I wanted to GAG! Didn't she read the papers? Didn't she know what a PLAYA Sesshomaru was? Hadn't she seen the ugly whorey hag he'd brought to her HOUSE?


"It's no problem for me to watch out for Rin, Reika. Really it isn't. But I'm concerned that she's getting too far out of control and, not to disrespect you because you two have taken such wonderful care of her and you have your own family to worry over… but I have doubts that Rin will stay on the straight and narrow, I really do. If you'll pardon my saying so… I told her this evening as I was bringing her home that if things couldn't be brought to fore HERE, then I was going to suggest she come with ME where a minder can watch her 24/7 because honestly, I can't rest easy until I know she's under control. Forgive me, it's nothing against you and your family at all but I think Rin's testing her boundaries and it's not fair for YOU to have to take the brunt of it when you've your own grief and pain to deal with.", he said softly.


If I'd had a violin, I'd have played him a concerto. He was just that convincing! I half expected Aunt Reika to start sobbing right there and throw herself into Sesshomaru's big strong arms!


"I think we'll be able to handle things here, Sesshomaru", Uncle Ichi said and I quirked a brow at Sesshomaru in victory only to be shattered seconds later as my uncle continued. "but if need be, we will keep your suggestion close at hand. I won't have my niece running over things and Reika, herself, still has so much to deal with. Thank you, Sesshomaru.", he said and rose to walk over and shake Sesshomaru's hand.


My heart nearly stopped beating in my chest.


The two of them rose, my aunt and uncle, and said their goodnights to Sesshomaru with a meaningful look thrown my way before they started for the stairs. I suppose it was to remind me that I was to apologize to Sesshomaru, which I had NO intention whatsoever of doing!


"We'll flesh out the details of your punishments and consequences in the morning, Rin. Good t, St, Sesshomaru.", Reika said and with that, they were up the stairs, leaving me alone with `Attila the Hun' in the guise of a caring, sweet, young man!


I started to get to my feet so that I could show him the door when he rose right along with me, his face concerned.


"Rin. You know, I hate to sound as if I'm apologizing or backing down because I'm not. But you're looking at me as if you HATE my guts and I can't stand it because I don't UNDERstand it. I care for you and I don't want to see you throwing your life away. God, Rin. It's so easy to do at your age… at ANY age but if you start now, you'll never get back to the straight and narrow-", he sermonized.
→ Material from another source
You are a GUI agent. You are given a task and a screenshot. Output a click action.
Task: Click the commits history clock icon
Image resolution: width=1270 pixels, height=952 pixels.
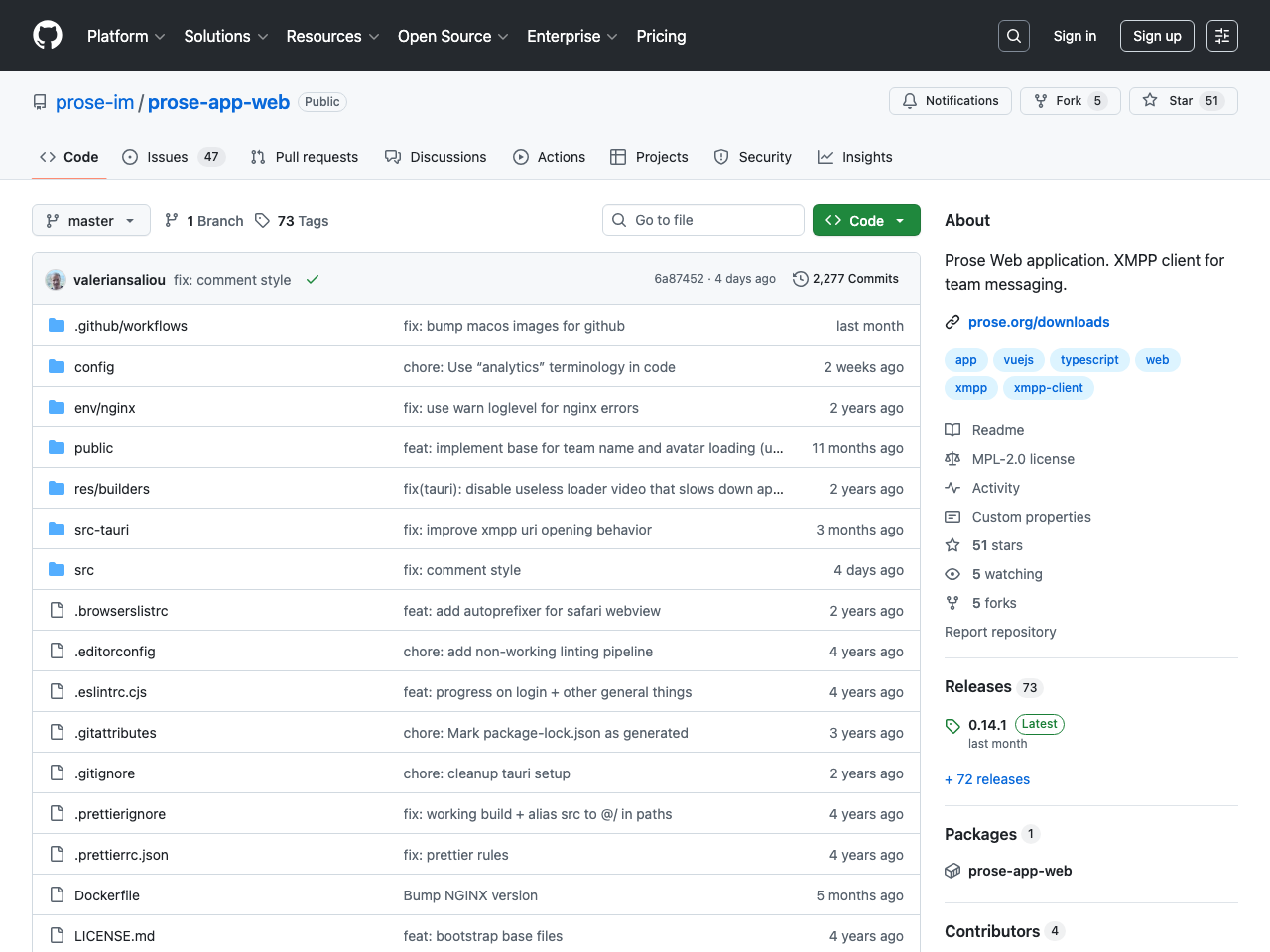point(800,279)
"Like YOU? You want me to be on the straight and narrow like that slut you're fucking?", I hissed. I was so angry at his sweet little attitude I could've spit nails!!! He had WHIPPED me and HARD. He'd neglected to tell my family THIS but in their current stof `of `adoringSESSHOMARUNESS', I'm sure they would've applauded him and asked for a repeat performance!


"WATCH YOUR MOUTH!", he said lowly, his voice shaking with anger.


"What? The truth hurts? Is that so? Tough to swallow? It should be. You're trying to tell ME how to live my life when you're out screwing everything in sight and getting it in all the papers to boot! What the HELL would I ever listen to YOU for and WHY would I even halfway believe or trust in you?", I cried, tears stinging the back of my throat.


"I'm leaving now, Rin. You think about what you did tonight and you'll see that I had every right to pull you out of there and I had even more right to whip your ass!", he said as he turned away from me.


"You had NO right to do either thing. Don't you EVER lay a hand to me again or I swear to GOD, I'll fight you back, Sesshomaru and you'll have to HURT me really badly to make me stop! I HATE you! I don't ever want to see you again! Get out and go back to that stupid, UGLY, FAKE slut that you've been fucking! I don't want to see you AGAIN!", I sobbed as I ran past him and headed up the stairs.


I heard the soft click of the front door as he closed it behind him and for some reason I couldn't fathom, it was the saddest thing I think I'd ever heard.